Items from a data source:
=== Begin Enclosure ===

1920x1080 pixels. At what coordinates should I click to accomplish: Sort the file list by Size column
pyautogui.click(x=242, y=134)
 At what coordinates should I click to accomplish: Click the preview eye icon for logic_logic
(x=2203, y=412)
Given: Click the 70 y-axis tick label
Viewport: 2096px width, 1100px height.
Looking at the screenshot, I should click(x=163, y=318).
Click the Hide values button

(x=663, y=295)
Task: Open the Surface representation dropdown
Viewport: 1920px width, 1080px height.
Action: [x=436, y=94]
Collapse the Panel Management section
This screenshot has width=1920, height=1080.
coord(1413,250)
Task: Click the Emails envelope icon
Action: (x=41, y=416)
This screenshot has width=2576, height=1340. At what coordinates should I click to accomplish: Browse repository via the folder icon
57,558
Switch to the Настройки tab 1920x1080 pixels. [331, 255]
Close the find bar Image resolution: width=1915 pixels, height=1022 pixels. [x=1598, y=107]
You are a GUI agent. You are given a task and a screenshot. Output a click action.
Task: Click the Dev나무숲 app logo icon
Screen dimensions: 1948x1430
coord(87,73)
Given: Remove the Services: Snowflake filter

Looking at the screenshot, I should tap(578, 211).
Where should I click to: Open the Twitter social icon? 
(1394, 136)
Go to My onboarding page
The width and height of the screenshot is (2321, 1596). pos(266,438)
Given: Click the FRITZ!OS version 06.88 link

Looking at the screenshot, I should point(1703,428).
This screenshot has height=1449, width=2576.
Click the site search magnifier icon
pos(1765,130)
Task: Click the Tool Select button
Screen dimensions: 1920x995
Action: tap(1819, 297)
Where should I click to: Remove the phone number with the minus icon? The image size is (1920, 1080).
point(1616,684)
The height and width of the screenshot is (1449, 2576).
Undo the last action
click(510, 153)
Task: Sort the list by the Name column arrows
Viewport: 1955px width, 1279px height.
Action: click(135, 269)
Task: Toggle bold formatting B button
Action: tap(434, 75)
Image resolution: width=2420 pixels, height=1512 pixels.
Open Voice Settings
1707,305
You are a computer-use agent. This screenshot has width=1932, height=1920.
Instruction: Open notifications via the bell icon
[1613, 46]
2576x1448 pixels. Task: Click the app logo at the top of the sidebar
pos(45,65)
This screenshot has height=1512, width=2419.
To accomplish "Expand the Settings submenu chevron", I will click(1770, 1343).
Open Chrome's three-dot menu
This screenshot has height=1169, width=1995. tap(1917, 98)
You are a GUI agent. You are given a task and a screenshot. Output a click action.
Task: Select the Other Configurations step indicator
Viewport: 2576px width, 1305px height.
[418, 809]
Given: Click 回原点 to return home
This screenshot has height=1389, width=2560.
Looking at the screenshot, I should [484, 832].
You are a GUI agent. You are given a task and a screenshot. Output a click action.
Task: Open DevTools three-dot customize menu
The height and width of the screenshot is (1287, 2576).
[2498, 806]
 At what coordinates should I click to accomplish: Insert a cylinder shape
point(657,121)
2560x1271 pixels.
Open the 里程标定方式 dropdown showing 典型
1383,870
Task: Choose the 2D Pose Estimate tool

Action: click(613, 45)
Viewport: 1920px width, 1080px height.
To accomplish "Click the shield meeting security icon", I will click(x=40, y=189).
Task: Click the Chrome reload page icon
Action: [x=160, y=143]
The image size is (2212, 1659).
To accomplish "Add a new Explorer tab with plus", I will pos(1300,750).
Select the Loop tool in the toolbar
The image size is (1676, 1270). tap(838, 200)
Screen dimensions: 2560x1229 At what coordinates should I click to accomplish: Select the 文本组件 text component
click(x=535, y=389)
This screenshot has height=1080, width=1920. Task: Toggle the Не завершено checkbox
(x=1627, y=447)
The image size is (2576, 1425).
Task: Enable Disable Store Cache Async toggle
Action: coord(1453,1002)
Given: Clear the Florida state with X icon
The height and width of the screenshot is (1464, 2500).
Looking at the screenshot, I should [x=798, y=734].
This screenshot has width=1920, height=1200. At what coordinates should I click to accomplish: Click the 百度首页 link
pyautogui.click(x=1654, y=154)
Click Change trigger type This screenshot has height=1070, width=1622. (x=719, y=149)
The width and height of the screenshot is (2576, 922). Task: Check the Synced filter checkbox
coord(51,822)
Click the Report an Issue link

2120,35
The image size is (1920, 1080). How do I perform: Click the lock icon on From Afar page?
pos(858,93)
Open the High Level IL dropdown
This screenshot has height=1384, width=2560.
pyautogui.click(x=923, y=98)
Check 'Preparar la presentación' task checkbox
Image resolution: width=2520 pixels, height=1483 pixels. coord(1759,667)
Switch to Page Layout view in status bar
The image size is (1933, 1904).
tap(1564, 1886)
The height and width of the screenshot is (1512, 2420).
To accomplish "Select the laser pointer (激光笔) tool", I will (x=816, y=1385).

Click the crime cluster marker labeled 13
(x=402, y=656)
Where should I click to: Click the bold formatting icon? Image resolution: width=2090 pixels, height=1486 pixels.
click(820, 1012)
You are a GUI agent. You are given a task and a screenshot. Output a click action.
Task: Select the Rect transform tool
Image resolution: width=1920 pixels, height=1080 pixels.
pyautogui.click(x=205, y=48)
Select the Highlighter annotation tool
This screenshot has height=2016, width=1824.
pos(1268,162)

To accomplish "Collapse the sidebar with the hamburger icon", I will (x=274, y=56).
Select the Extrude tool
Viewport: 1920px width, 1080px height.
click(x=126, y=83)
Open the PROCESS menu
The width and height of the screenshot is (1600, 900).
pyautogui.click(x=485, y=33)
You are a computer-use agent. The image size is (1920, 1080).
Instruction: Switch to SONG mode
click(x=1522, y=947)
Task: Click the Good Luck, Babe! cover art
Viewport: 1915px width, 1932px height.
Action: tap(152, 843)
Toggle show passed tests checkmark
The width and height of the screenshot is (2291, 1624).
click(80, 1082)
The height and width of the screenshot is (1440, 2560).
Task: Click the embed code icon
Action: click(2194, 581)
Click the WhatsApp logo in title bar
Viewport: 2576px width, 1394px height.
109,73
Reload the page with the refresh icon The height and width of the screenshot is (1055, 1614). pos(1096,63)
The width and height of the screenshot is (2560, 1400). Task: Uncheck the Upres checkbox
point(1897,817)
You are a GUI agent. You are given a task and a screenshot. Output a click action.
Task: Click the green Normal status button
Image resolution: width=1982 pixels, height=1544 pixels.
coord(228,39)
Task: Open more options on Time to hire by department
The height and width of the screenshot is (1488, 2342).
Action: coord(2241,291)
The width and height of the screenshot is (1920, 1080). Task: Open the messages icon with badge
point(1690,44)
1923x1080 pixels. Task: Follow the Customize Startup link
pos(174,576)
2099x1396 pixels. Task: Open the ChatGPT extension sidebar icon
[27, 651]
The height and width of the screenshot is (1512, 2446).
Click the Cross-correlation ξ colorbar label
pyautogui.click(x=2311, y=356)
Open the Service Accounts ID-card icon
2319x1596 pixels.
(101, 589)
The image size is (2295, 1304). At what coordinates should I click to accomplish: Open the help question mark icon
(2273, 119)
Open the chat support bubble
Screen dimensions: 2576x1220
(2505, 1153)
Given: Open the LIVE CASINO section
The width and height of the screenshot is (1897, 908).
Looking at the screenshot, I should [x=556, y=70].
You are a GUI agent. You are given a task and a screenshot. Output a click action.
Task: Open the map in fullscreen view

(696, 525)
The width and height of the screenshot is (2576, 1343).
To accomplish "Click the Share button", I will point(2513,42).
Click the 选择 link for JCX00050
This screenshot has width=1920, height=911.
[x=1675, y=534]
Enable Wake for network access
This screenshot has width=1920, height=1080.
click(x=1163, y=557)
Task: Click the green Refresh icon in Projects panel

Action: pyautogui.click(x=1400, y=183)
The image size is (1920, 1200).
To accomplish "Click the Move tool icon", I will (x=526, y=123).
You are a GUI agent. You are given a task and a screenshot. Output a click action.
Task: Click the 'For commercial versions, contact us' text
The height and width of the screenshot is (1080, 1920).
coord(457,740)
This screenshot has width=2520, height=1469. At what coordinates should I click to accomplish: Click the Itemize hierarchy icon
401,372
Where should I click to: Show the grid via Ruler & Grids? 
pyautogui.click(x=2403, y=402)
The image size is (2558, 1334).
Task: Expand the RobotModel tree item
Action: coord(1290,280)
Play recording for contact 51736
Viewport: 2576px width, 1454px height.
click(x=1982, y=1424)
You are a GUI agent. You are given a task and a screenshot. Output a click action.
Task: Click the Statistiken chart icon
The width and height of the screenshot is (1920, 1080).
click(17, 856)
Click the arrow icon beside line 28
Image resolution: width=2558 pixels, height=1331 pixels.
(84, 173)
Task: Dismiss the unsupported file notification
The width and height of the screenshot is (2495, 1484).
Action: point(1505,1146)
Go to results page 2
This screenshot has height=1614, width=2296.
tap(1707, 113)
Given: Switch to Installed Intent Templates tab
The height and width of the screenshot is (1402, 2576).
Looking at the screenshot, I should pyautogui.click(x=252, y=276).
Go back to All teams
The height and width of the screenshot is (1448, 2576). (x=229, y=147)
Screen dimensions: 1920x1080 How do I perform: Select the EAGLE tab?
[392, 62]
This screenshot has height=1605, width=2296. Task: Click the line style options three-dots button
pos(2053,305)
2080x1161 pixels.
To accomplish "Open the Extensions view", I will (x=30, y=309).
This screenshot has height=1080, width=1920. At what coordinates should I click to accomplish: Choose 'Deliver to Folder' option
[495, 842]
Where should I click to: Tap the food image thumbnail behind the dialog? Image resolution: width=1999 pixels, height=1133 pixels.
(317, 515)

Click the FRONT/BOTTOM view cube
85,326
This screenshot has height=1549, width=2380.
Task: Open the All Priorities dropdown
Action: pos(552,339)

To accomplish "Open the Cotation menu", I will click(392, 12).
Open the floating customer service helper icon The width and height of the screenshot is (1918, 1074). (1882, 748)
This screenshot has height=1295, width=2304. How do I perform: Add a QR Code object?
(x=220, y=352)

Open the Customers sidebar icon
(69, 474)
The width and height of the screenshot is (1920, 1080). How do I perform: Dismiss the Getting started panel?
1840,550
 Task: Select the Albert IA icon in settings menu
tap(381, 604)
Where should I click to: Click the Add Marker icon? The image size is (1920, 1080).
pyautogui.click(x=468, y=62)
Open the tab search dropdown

=== End Enclosure ===

Task objective: Make a copy of each line in the records that has the word "contact".

Written response:
Task: Click the 'For commercial versions, contact us' text
Play recording for contact 51736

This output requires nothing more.